Martin Opterberg tastete sich an seinem Gedanken Schritt für Schritt zurück. Zwei Jahre weit. Da zogen diese Jünglinge und Männer, stark und vollwangig, in strahlendem Waffenkleid über den Rhein, den sie in brausendem Gesang zu schirmen schwuren, und sie stürmten mit begeistertem Gesang in die unbekannte Schlacht, in das unbekannte Grauen, in all das Unbekannte auf Schritt und Tritt. Und als es ihnen mälig bekannt geworden war, da taten es plötzlich die wilden Lieder nicht mehr allein, da griffen die Menschen über sich und tasteten und suchten nach dem Göttlichen, dem sie sich blindlings anvertrauen konnten in Leibes- und Seelennot. Und ein Protestant kramte aus seinem Tornister ein Neues Testament hervor und begann darin zu blättern, und gleich waren es Hunderte, waren es Tausende von Büchern Reih’ auf, Reih’ ab in aller Händen, und des stillen Lesens war kein Ende. Und ein Katholik zog seinen Rosenkranz aus dem Brustlatz und hing ihn griffbereit an sein Gewehrschloß, und gleich war es ein ganzer Rosengarten Reih’ auf, Reih’ ab, und der stummen Zwiesprach’ war kein Ende. Martin Opterberg sah das Bild, er sah es auf dem Marsch bei Tag und am Lagerfeuer in der Nacht, und er sah die gewaltige Glaubenswoge noch durch die unterirdischen Gräben der ersten Stellungskämpfe ziehen, sah das Testament auf der Brustwehr und den Rosenkranz am Bajonett. »Gott, Gott!« hatte es durch die Gräben gerauscht und »Jesus, Maria!« Und die Granaten kamen angeheult und schlugen einen Trupp frisch angekommener Knaben zu Knochensplittern, ein Minenwerfer krachte nieder und stopfte zerfetzten Familienvätern hastend die Erde ihres eigenen Grabes in den Hals, eine giftverseuchte Gaswolke wälzte sich heran und erstickte wahllos Jung und Alt. Und kein Heldentum half und kein Gebet. Gott ließ das feige Würgen zu, und kein Heiland hob sichtbarlich die Hände und keine Schmerzensmutter. Aber die wundersüchtigen Menschen hoben die Hände und zerwühlten ihr Haar und zerkratzten ihr Angesicht, bis der Firnis des Christentums heruntersprang und das alte Heidentum zum Vorschein kam, das Heidentum, das seine Götzen schmähte und prügelte, wenn sie keine Wunder taten. Martin Opterberg hatte sich an seinen Gedanken zurückgetastet bis zu dem Tag, an dem die Rosenkränze und Neuen Testamente wie ein Kehrichthaufen in den Gräben lagen und ein Raunen lief und blieb und schwoll: Es gibt keinen Herrgott. Verdammtes Ammenmärchen.
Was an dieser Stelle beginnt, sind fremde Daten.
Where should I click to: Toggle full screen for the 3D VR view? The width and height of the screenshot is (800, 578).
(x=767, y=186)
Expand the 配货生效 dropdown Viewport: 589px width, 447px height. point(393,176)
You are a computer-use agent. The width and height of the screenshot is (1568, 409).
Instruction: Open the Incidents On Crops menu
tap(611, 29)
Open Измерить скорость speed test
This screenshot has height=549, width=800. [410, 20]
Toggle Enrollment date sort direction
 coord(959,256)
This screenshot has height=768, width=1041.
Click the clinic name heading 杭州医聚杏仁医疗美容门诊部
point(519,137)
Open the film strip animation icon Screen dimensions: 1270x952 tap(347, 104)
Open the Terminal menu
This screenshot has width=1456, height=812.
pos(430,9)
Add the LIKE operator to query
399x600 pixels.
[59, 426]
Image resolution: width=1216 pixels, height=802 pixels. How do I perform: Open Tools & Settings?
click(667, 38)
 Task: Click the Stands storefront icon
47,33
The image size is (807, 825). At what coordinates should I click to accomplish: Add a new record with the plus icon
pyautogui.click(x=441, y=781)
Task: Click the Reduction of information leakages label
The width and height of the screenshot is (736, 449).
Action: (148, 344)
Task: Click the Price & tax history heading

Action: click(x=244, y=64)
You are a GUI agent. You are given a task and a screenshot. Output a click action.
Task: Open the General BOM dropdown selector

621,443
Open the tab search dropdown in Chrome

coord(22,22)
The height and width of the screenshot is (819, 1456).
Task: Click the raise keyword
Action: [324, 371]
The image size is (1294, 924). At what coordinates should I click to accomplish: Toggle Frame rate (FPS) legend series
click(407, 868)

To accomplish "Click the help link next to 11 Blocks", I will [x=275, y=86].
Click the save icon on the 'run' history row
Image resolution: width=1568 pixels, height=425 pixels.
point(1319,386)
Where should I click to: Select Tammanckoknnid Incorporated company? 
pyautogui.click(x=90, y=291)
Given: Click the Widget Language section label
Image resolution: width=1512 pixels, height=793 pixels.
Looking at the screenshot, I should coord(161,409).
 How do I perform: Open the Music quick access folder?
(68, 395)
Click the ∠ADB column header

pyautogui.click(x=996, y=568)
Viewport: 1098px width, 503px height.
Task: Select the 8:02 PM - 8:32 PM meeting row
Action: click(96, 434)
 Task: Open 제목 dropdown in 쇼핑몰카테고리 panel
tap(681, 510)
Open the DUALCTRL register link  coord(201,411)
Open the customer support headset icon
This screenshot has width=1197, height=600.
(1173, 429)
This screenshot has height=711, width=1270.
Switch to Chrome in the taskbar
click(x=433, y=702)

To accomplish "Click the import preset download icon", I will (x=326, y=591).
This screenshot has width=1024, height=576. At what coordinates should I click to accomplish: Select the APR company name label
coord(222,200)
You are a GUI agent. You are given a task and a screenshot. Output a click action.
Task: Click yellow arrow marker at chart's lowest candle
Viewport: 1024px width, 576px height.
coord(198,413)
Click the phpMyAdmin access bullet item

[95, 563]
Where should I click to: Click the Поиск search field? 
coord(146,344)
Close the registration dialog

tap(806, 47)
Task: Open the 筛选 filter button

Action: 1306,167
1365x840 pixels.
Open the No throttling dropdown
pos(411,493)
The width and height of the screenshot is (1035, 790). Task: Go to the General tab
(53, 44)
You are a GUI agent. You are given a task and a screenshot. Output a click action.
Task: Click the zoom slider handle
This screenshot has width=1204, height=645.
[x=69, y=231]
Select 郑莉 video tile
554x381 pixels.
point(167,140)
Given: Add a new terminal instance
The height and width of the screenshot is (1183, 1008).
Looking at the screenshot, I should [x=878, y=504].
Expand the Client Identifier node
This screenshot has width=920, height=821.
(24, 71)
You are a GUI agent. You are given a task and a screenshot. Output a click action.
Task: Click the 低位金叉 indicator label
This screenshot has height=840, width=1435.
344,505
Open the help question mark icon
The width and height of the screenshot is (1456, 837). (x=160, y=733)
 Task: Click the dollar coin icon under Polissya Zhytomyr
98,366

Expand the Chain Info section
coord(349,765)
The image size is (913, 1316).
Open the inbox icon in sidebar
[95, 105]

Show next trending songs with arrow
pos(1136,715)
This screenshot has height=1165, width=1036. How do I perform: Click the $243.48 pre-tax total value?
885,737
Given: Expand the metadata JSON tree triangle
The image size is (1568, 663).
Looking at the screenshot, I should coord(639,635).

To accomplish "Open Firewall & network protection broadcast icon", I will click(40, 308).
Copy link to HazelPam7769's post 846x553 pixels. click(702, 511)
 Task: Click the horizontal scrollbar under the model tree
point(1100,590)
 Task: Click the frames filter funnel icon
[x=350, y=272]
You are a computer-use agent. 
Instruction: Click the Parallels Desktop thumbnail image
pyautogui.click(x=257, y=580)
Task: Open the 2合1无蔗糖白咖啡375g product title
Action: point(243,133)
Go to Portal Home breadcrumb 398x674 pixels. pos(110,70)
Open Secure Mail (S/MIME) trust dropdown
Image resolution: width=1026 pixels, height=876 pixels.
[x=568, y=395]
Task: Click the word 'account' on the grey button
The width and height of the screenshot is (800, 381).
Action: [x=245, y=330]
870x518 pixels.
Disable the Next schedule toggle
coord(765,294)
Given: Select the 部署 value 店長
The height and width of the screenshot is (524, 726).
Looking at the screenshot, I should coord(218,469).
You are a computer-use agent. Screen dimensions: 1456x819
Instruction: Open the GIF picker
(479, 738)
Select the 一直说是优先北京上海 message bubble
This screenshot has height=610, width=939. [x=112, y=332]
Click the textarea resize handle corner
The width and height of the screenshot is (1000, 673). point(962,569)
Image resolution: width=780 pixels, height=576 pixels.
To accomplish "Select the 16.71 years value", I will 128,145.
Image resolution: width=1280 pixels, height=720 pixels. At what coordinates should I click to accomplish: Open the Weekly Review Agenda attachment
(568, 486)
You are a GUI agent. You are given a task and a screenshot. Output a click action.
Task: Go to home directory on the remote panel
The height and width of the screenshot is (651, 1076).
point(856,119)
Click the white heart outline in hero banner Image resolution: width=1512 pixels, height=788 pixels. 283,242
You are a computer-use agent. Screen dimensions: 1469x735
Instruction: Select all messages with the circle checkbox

Und wenn es keinen Herrgott gab — wer hatte die Gewalt? Wer hatte sie auf Erden?
Ein Einzelner? Eine Handvoll Gekrönter oder Besternter?
Wer vollzog sie im Feld? Die Führer? Die Masse vollzog sie, die Masse, und sie würde sie einst weiter vollziehen, vom Gespensterglauben erlöst, auf eigene Faust, einst, einst …
Damals hatte es begonnen, in den Tagen des grausigen Sterbens, das in seiner platten Gemeinheit den Gläubigen traf wie den Ungläubigen, den Helden wie den Feigling, als schlüge eine riesengroße Fliegenklatsche alles zu Brei. Damals hatte es begonnen, und als es begonnen hatte, war es schon überall, in der Kreidechampagne und in den Pripetsümpfen, in den Karpathenschluchten und über den Balkan hin.
Noch schwebte und knisterte es. Noch war das Deutschbewußtsein: Du oder ich! das Mannesbewußtsein und Pflichtenbewußtsein das stärkere.